The high calorie content and giant portion sizes offered on the menu at take-out and sit-down chain restaurants are considered among the driving forces of the obesity epidemic. Just last week, the Center for Science in the Public Interest unveiled its annual Xtreme Eating Awards, which “honored” the top unhealthy chain restaurant dishes of the year, including a shrimp pasta dish from the Cheesecake Factory that contains 3,120 calories.
Leone wants to change the norm so that it is easier to eat healthy (or at the very least, have options other than 3,000 calorie meals). He tells the Inside Track that when he first launched Energy Kitchen in 2003, he set out to create a place where customers “couldn’t make a wrong choice.”
The key, he found, was creating dishes that were both healthy and tasty.
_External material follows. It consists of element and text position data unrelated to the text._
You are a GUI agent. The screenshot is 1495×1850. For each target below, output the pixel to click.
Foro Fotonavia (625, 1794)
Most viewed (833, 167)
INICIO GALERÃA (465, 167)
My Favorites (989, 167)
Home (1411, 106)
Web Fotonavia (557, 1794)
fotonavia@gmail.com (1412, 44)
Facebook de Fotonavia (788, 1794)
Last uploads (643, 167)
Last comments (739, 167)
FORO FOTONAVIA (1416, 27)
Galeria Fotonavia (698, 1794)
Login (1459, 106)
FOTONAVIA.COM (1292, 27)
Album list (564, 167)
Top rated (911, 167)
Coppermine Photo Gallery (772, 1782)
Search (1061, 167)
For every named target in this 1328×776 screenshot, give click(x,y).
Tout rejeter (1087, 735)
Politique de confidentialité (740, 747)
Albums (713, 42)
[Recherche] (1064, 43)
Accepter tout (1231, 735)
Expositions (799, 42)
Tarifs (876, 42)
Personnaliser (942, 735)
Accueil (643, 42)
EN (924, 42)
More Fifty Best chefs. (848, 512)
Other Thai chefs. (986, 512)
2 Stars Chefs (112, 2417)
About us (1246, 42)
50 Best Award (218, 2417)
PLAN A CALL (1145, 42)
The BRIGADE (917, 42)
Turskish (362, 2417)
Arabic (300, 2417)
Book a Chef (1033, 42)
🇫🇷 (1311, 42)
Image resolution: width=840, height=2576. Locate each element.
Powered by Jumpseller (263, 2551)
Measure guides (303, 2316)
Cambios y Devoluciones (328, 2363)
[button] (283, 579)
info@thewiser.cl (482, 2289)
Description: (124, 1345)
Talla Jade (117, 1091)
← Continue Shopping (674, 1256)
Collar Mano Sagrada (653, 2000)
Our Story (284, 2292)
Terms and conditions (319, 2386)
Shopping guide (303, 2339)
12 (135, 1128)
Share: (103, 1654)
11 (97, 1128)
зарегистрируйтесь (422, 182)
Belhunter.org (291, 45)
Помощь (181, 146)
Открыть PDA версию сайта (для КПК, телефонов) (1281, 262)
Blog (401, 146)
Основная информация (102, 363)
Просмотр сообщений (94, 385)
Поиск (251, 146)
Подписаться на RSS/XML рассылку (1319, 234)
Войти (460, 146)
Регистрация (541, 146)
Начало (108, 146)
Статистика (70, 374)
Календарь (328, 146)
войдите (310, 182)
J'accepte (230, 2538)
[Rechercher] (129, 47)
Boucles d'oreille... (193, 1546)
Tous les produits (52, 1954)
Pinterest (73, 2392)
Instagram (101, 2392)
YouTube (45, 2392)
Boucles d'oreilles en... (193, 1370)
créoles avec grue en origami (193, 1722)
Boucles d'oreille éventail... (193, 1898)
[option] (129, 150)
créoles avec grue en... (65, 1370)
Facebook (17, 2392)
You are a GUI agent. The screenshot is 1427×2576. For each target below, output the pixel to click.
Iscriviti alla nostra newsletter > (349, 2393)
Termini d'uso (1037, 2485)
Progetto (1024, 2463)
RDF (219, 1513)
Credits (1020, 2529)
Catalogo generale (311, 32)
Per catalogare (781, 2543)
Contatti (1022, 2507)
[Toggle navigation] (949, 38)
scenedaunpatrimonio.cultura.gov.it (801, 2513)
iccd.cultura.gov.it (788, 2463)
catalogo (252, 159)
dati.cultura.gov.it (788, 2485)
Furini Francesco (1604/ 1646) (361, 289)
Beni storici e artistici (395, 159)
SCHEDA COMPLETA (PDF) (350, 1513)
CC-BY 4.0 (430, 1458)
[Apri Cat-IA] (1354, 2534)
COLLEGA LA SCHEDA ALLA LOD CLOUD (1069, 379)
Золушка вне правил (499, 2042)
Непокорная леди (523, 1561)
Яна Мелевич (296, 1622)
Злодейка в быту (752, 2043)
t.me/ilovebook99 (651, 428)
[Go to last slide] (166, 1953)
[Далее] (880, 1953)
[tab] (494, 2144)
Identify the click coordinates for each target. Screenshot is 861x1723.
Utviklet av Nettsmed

“Each of the recipes was a process because the food has to be flavorful,” Leone explains. “We couldn’t be as successful as we are today if the food just did not taste good. Americans love their food, so we developed recipes that add taste but not calories.”
Leone wants Energy Kitchen to play a role in combating obesity, he says. A hospitality industry veteran, he was inspired to create the restaurant in New York after being frustrated about the lack of healthy options in the city. The concept took off, and there are now 11 Energy Kitchen locations in the city.
The company is now aiming to expand across the country, Leone says. Along with the D.C. location, Leone plans to open locations in New Jersey, Connecticut and Florida.
There’s a market, Leone adds, pointing to the questions he receives from New York tourists wanting to know when Energy Kitchen plans to come to their hometown.
Leone also is looking to open locations on college campuses, where he says informed undergraduate students are fueling a food revolution. “The college kids want healthier options on campus. So they’re asking the schools, and begging the schools for [healthy options], so the schools don’t really have any choice now,” Leone says.
Leone says he expects society at-large will soon follow suit. Menu labeling requirements implemented in New York in 2008 have helped people re-evaluate their dining choices, Leone says. As the federal government looks to implement similar regulations nationwide, the desire for healthy options only will increase, he adds.
And Leone hopes Energy Kitchen will be a part of the movement. “Any way we can make a change with society, in a positive direction, I would love to do,” he says.